Describing the election of the assembly as a "sensitive" process, he said factional preferences should not be allowed to influence the election.

"Ones who follow fractional approaches toward the election (of the clerical body) are betraying the Islamic Revolution," he noted, adding that by doing so, they actually undermine the foundations of the revolution.  In fair elections, Rafsanjani said, no one dares to ignore national interests by resorting to factionalist pretexts, and consequently the people's views will prevail.

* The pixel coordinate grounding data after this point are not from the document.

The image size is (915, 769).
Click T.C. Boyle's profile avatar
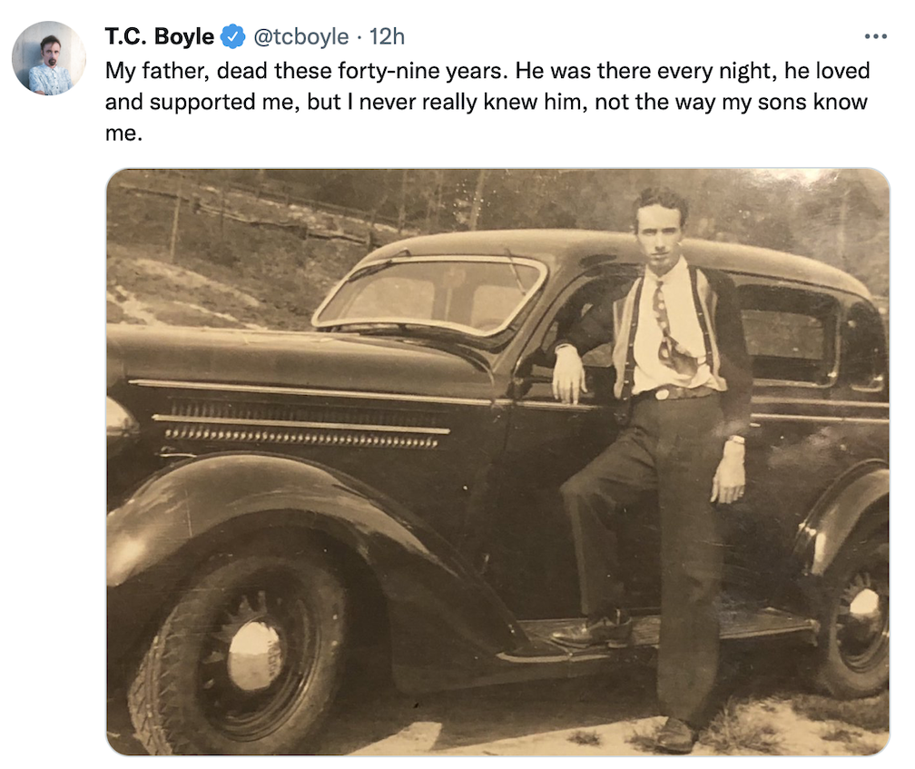(x=49, y=58)
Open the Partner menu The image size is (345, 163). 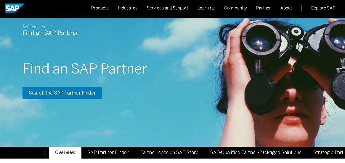pyautogui.click(x=263, y=8)
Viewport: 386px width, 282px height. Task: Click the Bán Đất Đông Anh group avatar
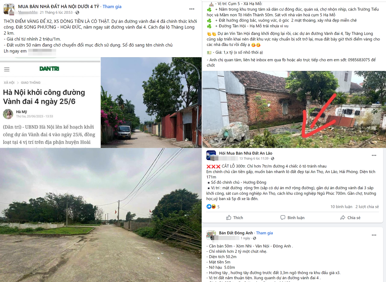(x=211, y=235)
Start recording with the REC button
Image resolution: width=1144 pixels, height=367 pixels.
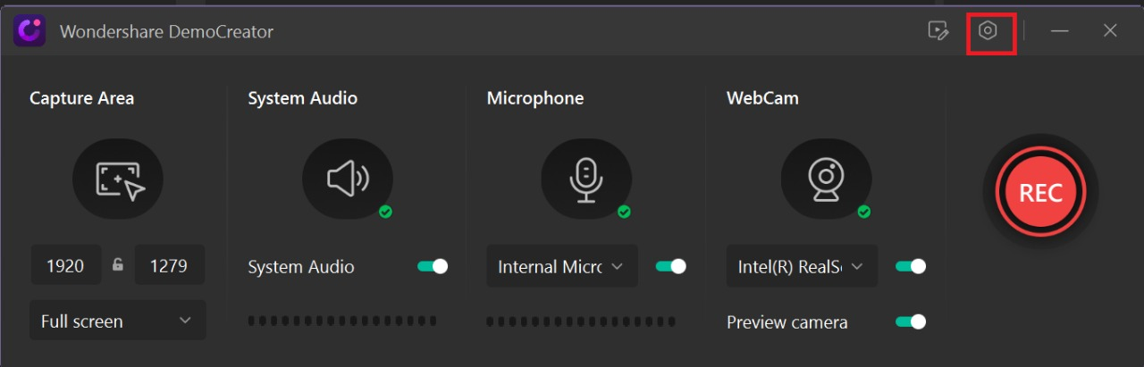(x=1040, y=193)
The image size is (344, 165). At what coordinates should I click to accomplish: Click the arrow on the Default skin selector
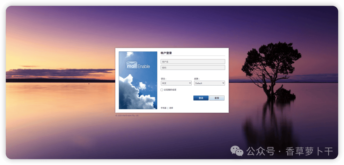coord(223,83)
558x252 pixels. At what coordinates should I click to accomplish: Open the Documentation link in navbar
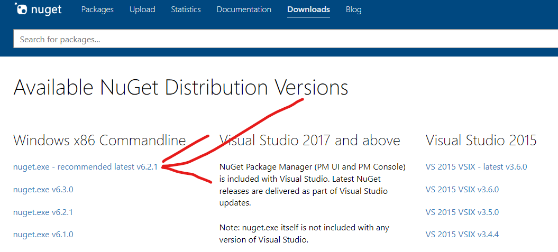point(244,10)
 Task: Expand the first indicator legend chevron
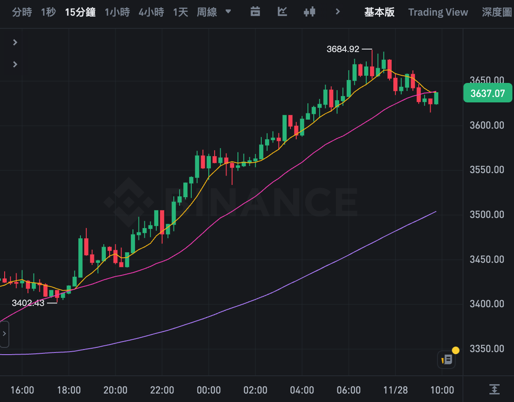[x=15, y=42]
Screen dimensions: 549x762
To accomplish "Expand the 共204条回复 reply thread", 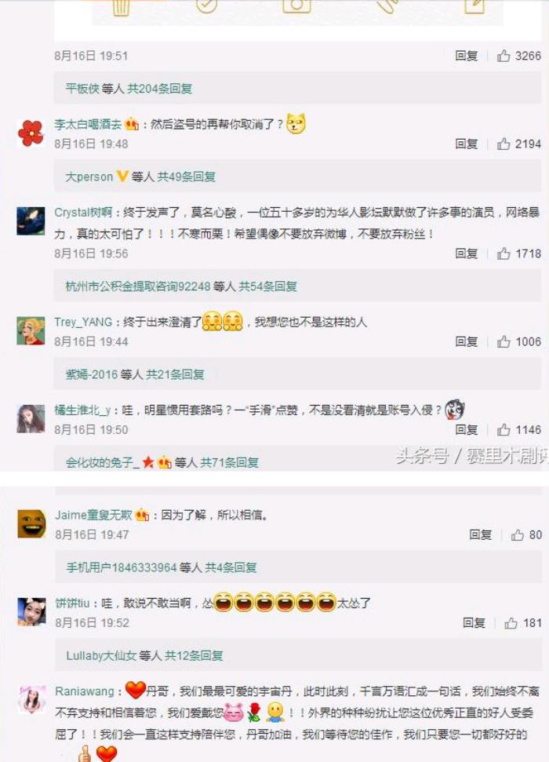I will [x=160, y=89].
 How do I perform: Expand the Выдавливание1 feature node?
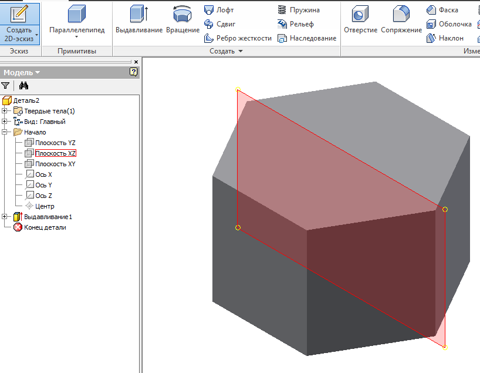coord(5,217)
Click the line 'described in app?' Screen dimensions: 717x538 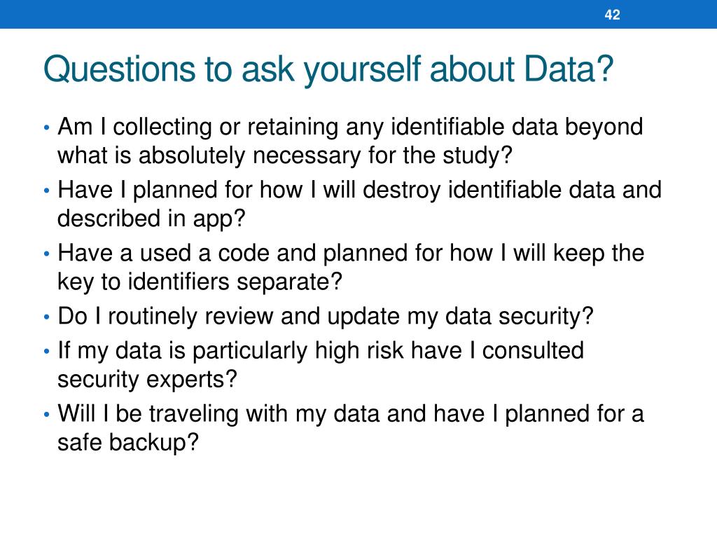(x=151, y=219)
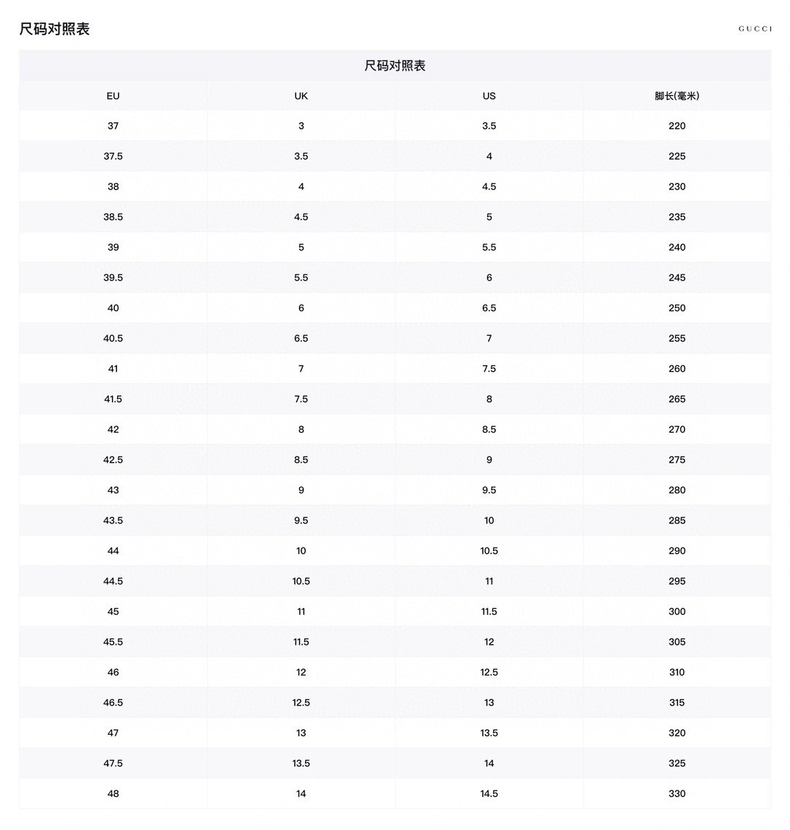Click the GUCCI logo
The width and height of the screenshot is (790, 830).
755,29
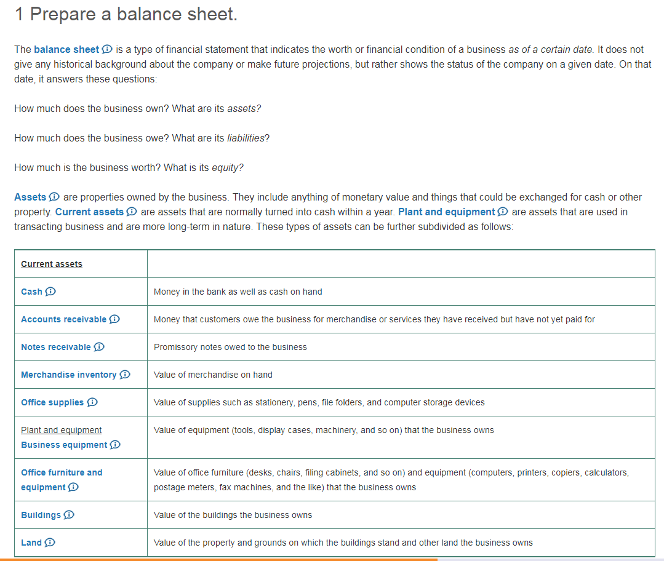Click the info icon next to Buildings
The height and width of the screenshot is (561, 664).
click(70, 515)
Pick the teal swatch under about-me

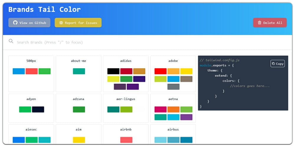pos(79,71)
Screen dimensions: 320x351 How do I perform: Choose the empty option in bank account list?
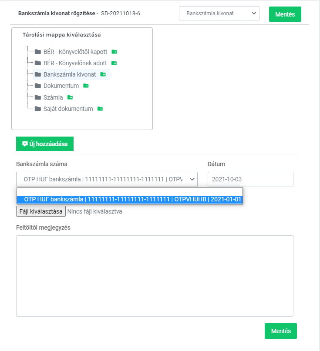click(130, 192)
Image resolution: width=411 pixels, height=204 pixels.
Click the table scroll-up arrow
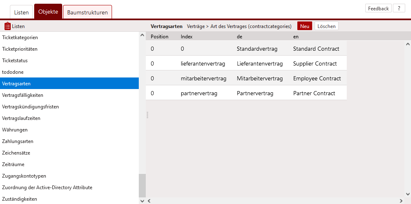tap(408, 44)
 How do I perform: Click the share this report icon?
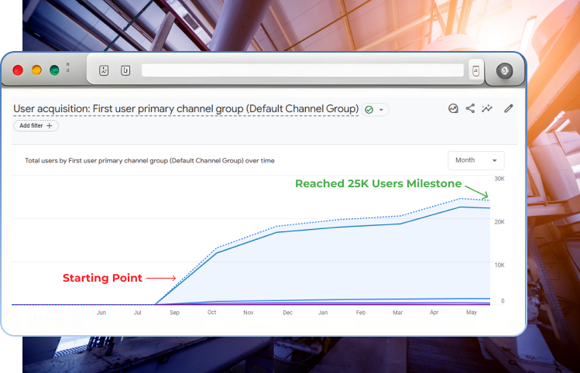[x=470, y=109]
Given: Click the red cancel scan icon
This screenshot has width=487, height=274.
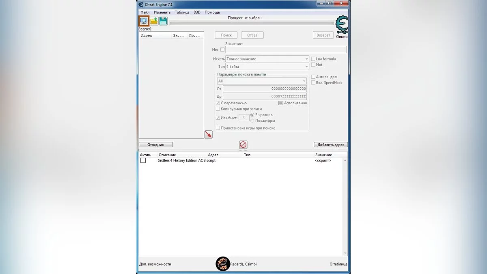Looking at the screenshot, I should pos(243,145).
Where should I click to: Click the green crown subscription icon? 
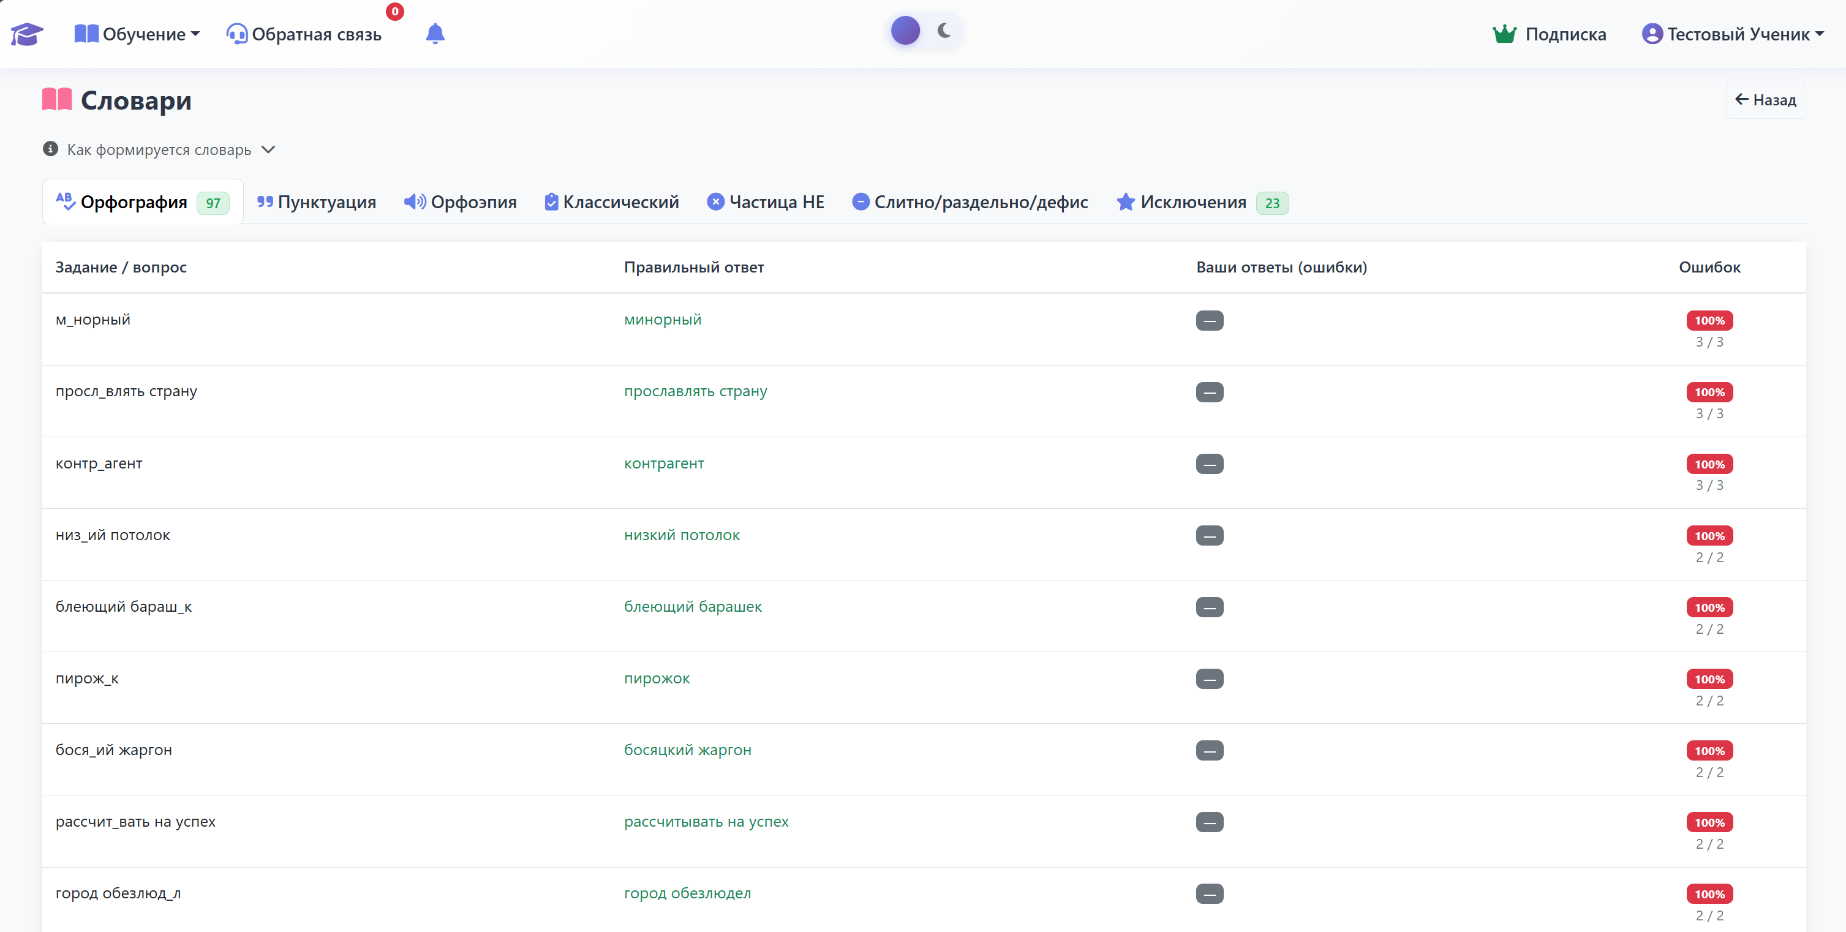coord(1504,34)
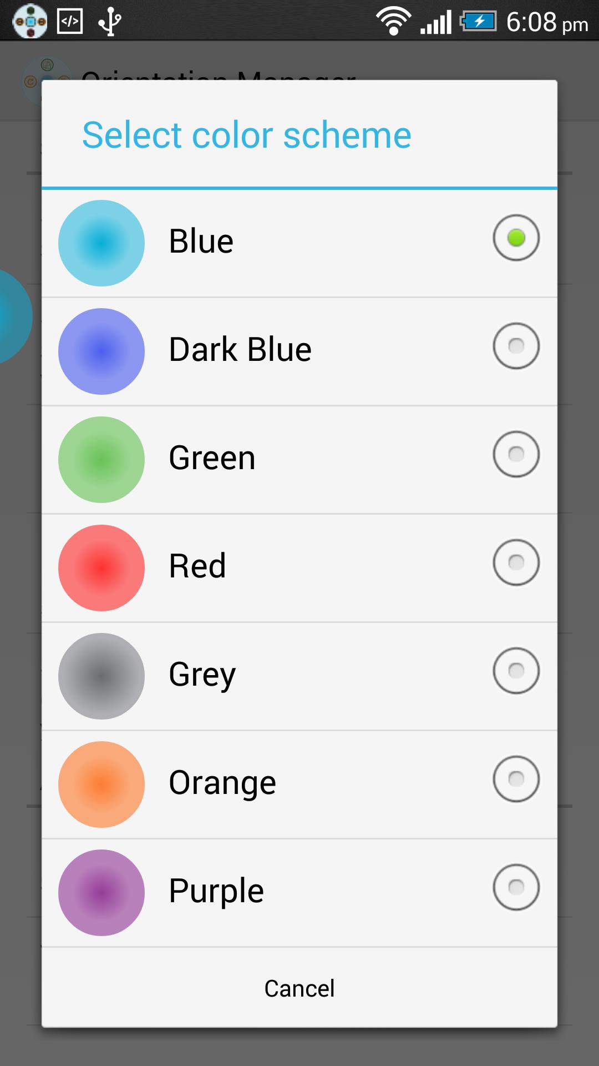Choose the Purple list item label

click(x=216, y=891)
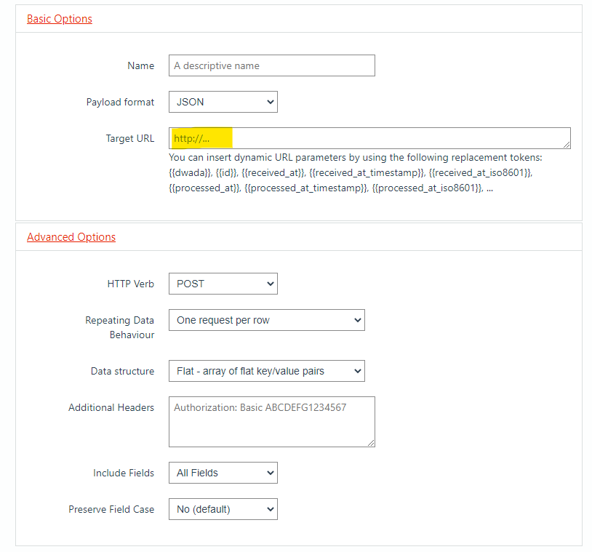Collapse the Basic Options section header
The image size is (592, 552).
click(x=60, y=19)
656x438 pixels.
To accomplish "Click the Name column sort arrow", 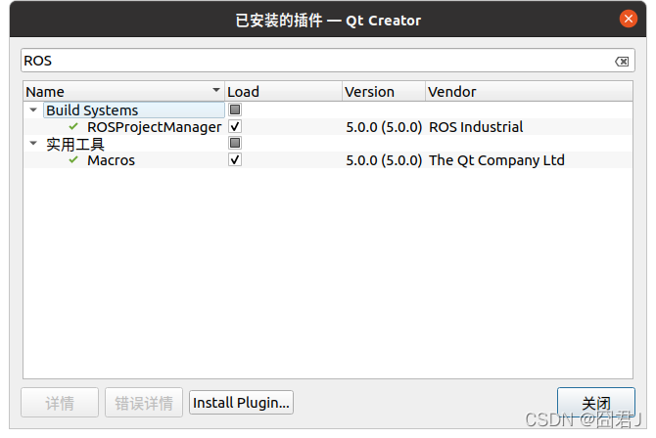I will 215,91.
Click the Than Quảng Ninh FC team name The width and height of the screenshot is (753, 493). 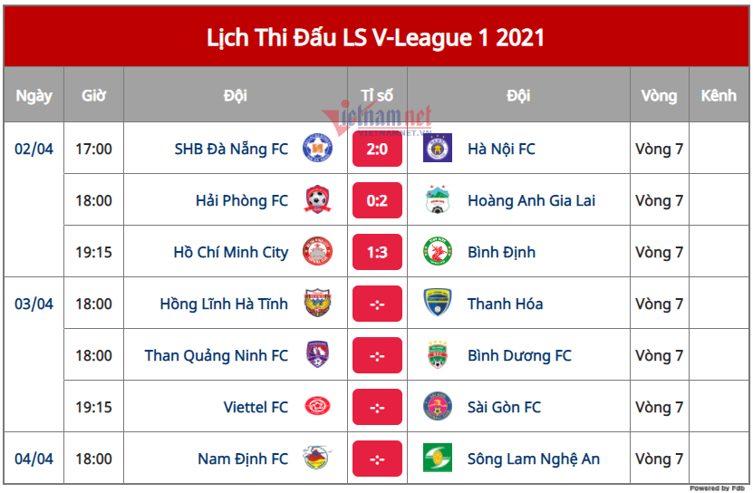click(x=217, y=355)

"I believe the public do not approve of extremist approaches and dogmatic agendas," especially given the high rate of educated people in the population, he noted.

  Clear as Daylight   

Asked to provide advice to the government, which is tasked with conducting elections, on the mechanism for holding sound elections, Rafsanjani said the general policies of elections bar the military and state organizations from taking any measures in the interest of a certain individual or political party.

"It is clear as daylight that no one is allowed to interfere with the votes of the people."   

Answering a question about his possible connection with the reformists, Rafsanjani said every now and then, depending on the conditions, some parties have associated themselves with his thoughts.

He said he personally prefers a party that is more closely associated with his line of thinking, saying presently the reformists are closer to him than the principlists.  Political parties in Iran mainly consist of two alliances, the conservatives and the reformists, both coming from the former Islamic Republic Party. The principlists, or conservatives, are characterized by their firm adherence to the principles of the Islamic Revolution.

The reformists are a political movement including a group of political parties and organizations who supported former president Mohammad Khatami's plans to bring about political reforms and promote civil liberties.